**Kutipan**
++++++++++

Daerah

Kisah Pak Poleng, Santri Kinasih Mbah Siraj Payaman Magelang

Ahad, 30 Mei 2021 | 00:00 WIB

Kisah Pak Poleng, Santri Kinasih Mbah Siraj Payaman Magelang

KH M Sholihun, Pengasuh Pesantren Nurul Hasan Girirejo, Tegalrejo, Magelang. (Foto: NU Online/Yusuf Anas)

Bantul, NU Online
Dalam rangka Syawalan 1442 H pada Jumat (28/5) malam, masyarakat Dusun Gupakwarak, Desa Sendangsari, Kecamatan Pajangan, Bantul Yogyakarta menggelar Halal bihalal Jamaah Masjid Fadhulloh dan Haul Alim Ulama.


Meskipun tamu undangan dibatasi hanya untuk warga dusun saja, panitia tetap mempersiapkan acara dengan baik dan sesuai protokol kesehatan. Dalam kesempatan ini, panitia mengundang KH Muhammad Sholihun (Pengasuh Pesantren Nurul Hasan Girirejo, Tegalrejo, Magelang) untuk menyampaikan pengajian.


Ada sebuah kisah menarik yang disampaikan Kiai Sholihun saat menjabarkan sebuah hadits Nabi Muhammad SAW, yang kurang lebih maknanya bahwa 'Seseorang akan dikumpulkan dengan siapa yang ia cintai.'


Kiai Sholihun mengisahkan, ia teringat antara tahun 1955-1956 dirinya pernah diajak sang kakek mendengarkan pengajian di Payaman, di zaman KH Siraj Payaman Magelang masih hidup.

++++++++++

**Kutipan Sumber**
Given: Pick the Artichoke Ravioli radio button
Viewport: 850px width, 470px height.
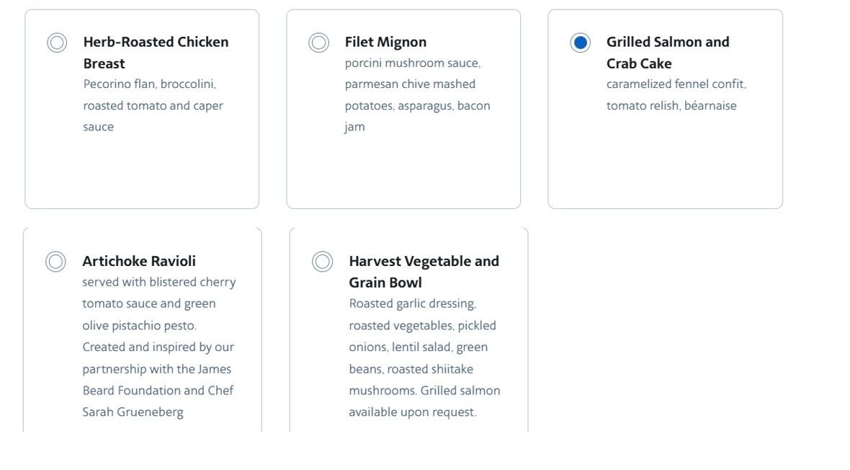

++++++++++

Tuliskan kembali secara persis bagian kutipan tentang kisah Pak Poleng di atas, mulai dari "Ahad, 30 Mei" hingga "Haul Alim Ulama.".

Ahad, 30 Mei 2021 | 00:00 WIB

Kisah Pak Poleng, Santri Kinasih Mbah Siraj Payaman Magelang

KH M Sholihun, Pengasuh Pesantren Nurul Hasan Girirejo, Tegalrejo, Magelang. (Foto: NU Online/Yusuf Anas)

Bantul, NU Online
Dalam rangka Syawalan 1442 H pada Jumat (28/5) malam, masyarakat Dusun Gupakwarak, Desa Sendangsari, Kecamatan Pajangan, Bantul Yogyakarta menggelar Halal bihalal Jamaah Masjid Fadhulloh dan Haul Alim Ulama.